AI-Assisted Reverse Engineering: Notes From the Field

Ahmethan Gültekin · Jun 11, 2026 · Genel · 11 min read

Artificial intelligence has been part of our lives for quite some time now, whether in development processes, in building automation, or in the field of cybersecurity. We won’t be discussing the security of AI-generated code in today’s article. The topic we’ll be tackling today is the impact of AI on cybersecurity, or more precisely, on the field of reverse engineering.

To experience this firsthand and to understand where it proves useful and where it falls short, we carried out an analysis process as a team. Over the course of roughly two to three months, during our spare time, we used AI to examine a range of system drivers running on Android, along with system services, custom brand-based services, and artifacts found within the AOSP project.

The goal here was never to find a flashy bug and put it on display. What we actually wanted was to map out the boundaries of AI-assisted security research: where it genuinely accelerates the work, and where it quietly falls apart.

Everything we worked on ran on real physical hardware. We covered a wide range of models, primarily Xiaomi, Samsung, and Huawei, and for each model we kept two units: one stock and one rooted. The stock device let us verify how a vulnerability actually behaves from an end user’s perspective, while the rooted device let us trace each crash down to the kernel level. We began with the common AOSP modules everyone knows, such as binder, ION/DMA-BUF, and character drivers, but the real work lived somewhere else entirely: in the OEM-specific vendor drivers that receive far less scrutiny.

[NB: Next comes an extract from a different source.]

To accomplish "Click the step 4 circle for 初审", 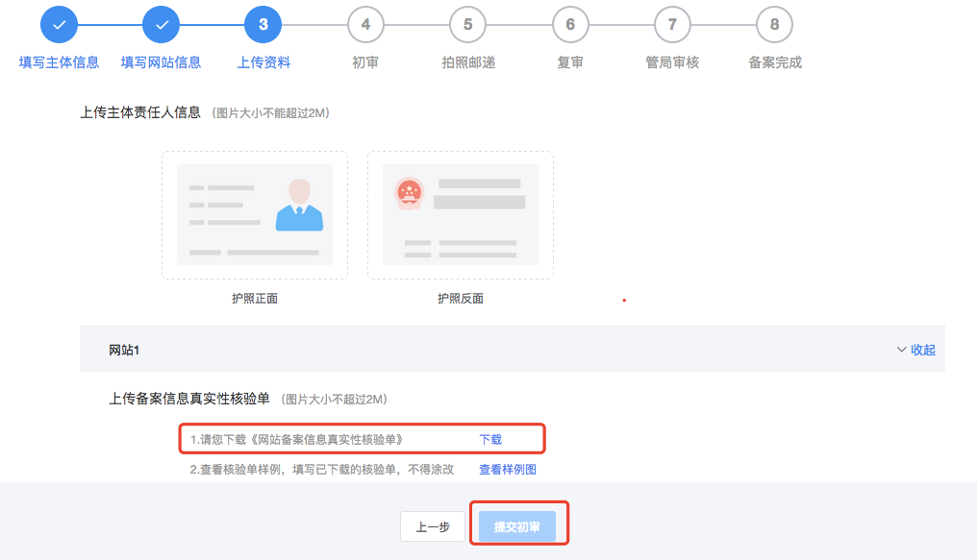I will 365,24.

As for the toolchain, we leaned on AFL++ and libFuzzer for fuzzing, fell back to QEMU wherever the hardware couldn’t take us far enough, and used radare2 for triage. AI came into the picture for writing harnesses, sorting crashes into buckets, and generating hypotheses about where a given primitive might carry over into other parts of the codebase.

Over this period we obtained 40+ reproducible, non-false-positive vulnerabilities in total. This figure spans the code of various vendors, the drivers, and every artifact we examined. We deliberately emphasize the “non-false-positive” part, because its significance will become much clearer in the later sections of this article.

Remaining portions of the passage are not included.